Dataset content below:
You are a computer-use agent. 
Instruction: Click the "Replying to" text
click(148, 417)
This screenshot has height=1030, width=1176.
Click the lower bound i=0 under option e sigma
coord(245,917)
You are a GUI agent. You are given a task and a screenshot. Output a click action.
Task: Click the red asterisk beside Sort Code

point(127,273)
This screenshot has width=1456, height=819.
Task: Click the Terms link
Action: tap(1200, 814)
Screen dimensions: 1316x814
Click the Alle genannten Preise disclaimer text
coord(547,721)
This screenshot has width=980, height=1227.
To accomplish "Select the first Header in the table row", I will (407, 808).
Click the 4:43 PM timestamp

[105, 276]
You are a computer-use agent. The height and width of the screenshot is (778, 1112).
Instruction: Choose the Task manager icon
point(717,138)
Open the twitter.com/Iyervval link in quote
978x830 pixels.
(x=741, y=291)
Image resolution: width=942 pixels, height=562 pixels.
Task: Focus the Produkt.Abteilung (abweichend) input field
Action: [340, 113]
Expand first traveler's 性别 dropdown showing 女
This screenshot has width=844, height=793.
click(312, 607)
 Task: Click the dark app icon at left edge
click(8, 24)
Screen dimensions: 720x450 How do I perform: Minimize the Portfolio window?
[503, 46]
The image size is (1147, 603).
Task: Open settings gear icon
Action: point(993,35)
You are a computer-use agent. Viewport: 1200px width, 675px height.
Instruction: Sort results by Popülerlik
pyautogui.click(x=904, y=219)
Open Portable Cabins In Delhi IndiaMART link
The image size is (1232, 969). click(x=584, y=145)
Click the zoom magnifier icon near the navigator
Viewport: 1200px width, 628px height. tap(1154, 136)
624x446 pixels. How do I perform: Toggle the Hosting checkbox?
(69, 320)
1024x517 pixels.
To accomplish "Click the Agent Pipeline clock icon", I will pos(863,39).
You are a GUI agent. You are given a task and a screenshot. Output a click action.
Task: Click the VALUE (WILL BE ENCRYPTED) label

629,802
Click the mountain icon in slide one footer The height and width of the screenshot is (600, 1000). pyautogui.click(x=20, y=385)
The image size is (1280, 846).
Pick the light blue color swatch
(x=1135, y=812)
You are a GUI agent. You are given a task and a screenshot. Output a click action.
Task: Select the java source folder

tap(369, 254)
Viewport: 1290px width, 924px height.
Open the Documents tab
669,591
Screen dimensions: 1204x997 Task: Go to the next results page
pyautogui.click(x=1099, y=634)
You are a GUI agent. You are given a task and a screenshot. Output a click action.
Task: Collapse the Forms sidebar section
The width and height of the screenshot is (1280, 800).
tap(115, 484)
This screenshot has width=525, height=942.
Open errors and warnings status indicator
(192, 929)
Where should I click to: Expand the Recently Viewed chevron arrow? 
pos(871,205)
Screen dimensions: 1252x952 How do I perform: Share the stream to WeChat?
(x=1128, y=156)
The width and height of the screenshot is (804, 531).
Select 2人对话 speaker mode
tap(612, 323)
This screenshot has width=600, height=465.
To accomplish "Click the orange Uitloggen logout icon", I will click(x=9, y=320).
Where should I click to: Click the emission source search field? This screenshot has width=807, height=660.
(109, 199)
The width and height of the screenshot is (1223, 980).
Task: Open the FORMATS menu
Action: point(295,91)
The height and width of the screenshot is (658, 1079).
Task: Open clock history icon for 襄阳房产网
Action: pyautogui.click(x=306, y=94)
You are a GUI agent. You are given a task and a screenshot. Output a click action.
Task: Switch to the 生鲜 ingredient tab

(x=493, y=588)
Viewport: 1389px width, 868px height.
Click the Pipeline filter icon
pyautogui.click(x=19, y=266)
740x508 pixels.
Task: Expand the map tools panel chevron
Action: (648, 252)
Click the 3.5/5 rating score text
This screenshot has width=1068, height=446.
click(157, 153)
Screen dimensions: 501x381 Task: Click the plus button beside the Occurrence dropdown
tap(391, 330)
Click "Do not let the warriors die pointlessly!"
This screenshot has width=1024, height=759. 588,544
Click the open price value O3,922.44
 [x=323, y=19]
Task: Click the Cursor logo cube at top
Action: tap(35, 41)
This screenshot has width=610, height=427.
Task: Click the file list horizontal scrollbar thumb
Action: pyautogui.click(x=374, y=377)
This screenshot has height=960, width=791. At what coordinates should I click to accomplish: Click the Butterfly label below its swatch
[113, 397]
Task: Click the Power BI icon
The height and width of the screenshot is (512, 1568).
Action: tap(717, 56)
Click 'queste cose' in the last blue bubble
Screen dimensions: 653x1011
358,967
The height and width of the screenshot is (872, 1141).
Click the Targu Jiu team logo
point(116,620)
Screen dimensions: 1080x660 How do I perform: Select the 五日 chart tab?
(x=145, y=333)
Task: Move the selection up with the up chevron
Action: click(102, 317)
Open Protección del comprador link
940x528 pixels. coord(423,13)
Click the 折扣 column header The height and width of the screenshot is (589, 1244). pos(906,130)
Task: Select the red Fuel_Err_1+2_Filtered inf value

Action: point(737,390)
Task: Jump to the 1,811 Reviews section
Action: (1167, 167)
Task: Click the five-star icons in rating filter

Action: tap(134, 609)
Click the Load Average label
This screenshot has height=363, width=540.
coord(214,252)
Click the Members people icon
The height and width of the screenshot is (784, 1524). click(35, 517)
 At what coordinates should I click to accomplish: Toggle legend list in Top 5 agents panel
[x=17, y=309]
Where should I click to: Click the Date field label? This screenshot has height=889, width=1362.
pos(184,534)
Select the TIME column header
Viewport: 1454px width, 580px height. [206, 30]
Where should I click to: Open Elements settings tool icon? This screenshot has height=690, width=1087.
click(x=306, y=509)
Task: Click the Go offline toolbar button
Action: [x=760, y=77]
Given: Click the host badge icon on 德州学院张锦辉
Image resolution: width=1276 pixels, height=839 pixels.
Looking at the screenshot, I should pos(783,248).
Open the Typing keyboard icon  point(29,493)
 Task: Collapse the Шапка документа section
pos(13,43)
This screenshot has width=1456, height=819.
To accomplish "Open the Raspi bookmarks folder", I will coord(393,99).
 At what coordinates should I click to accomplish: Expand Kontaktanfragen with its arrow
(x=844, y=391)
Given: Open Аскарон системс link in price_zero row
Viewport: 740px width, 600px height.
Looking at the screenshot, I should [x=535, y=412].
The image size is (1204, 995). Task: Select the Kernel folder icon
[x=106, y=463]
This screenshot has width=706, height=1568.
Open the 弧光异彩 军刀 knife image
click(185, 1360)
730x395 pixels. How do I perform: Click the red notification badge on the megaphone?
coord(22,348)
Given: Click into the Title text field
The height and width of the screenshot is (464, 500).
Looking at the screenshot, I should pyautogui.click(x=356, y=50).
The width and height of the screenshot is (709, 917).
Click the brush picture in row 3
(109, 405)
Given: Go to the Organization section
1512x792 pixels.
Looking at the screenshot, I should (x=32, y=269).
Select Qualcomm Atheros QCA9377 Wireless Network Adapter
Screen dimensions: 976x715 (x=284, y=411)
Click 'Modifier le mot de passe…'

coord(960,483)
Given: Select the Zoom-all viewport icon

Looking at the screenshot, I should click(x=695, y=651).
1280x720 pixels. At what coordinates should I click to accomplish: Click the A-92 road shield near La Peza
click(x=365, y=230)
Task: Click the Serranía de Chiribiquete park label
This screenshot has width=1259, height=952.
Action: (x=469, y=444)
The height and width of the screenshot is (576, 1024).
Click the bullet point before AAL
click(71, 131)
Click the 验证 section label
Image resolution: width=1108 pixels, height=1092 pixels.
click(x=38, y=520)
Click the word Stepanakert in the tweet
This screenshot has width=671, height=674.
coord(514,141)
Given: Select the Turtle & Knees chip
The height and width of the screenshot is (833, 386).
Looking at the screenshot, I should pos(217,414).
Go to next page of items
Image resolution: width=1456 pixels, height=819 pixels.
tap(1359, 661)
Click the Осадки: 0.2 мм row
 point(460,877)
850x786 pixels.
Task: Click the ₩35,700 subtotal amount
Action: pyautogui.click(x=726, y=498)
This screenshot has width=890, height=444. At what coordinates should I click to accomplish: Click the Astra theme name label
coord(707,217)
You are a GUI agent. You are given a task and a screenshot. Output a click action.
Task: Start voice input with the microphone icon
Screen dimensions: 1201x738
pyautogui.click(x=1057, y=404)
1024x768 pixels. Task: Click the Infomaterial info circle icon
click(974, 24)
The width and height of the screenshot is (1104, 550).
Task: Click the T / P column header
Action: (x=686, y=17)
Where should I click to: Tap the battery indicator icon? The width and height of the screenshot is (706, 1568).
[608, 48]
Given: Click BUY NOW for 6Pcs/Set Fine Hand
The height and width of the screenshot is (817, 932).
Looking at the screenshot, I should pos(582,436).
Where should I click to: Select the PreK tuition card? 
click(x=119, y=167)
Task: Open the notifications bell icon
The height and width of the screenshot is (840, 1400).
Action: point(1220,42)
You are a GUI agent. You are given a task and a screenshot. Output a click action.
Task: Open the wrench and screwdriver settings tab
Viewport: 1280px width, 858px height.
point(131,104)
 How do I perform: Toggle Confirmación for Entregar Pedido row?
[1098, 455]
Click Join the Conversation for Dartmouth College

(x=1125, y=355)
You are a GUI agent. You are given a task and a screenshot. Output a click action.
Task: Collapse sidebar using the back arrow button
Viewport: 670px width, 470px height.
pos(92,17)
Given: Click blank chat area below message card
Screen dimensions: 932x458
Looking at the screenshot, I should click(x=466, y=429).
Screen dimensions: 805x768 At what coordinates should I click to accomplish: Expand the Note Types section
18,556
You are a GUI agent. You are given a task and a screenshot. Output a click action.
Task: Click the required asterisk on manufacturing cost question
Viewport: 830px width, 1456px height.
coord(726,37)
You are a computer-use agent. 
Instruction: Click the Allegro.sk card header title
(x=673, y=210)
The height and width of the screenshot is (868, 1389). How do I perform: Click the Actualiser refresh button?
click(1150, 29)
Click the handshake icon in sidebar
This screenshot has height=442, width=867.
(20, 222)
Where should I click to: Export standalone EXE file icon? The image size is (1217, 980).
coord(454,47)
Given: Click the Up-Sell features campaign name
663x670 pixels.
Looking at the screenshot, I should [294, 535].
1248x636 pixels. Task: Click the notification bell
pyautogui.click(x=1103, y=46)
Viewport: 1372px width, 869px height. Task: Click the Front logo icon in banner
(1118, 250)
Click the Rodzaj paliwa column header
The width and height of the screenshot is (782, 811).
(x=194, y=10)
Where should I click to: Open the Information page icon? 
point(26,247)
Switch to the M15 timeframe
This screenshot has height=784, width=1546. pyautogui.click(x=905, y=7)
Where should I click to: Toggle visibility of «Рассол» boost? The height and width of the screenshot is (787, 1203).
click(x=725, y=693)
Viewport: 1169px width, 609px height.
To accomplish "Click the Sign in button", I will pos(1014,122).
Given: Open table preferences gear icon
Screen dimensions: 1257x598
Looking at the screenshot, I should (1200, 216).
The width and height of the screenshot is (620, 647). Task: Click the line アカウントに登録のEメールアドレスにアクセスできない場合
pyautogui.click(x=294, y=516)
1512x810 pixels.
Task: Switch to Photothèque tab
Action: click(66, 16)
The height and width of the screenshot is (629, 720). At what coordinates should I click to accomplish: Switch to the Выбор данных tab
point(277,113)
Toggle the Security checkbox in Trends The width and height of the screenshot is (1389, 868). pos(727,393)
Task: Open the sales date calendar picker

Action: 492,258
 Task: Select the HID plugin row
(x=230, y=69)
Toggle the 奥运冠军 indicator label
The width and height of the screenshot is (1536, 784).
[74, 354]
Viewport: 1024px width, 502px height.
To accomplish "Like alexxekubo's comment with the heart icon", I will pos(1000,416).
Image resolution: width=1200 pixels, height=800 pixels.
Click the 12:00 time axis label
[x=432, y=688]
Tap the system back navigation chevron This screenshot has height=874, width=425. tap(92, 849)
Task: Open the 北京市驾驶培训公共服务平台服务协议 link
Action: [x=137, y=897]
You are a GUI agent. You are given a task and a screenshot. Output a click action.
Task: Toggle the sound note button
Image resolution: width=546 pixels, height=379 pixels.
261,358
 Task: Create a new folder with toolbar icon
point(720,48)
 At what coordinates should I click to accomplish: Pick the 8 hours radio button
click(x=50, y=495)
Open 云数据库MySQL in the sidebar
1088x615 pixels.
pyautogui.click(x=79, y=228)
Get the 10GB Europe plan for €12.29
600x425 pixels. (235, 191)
End of Dataset content.
What the task asks → Restate word for word only the lines running from the beginning of the data to the line holding "You are a computer-use agent. The", both included.

Result of the exercise →
You are a computer-use agent. 
Instruction: Click the "Replying to" text
click(148, 417)
This screenshot has height=1030, width=1176.
Click the lower bound i=0 under option e sigma
coord(245,917)
You are a GUI agent. You are given a task and a screenshot. Output a click action.
Task: Click the red asterisk beside Sort Code

point(127,273)
This screenshot has width=1456, height=819.
Task: Click the Terms link
Action: tap(1200, 814)
Screen dimensions: 1316x814
Click the Alle genannten Preise disclaimer text
coord(547,721)
This screenshot has width=980, height=1227.
To accomplish "Select the first Header in the table row", I will (407, 808).
Click the 4:43 PM timestamp

[105, 276]
You are a computer-use agent. The height and width of the screenshot is (778, 1112).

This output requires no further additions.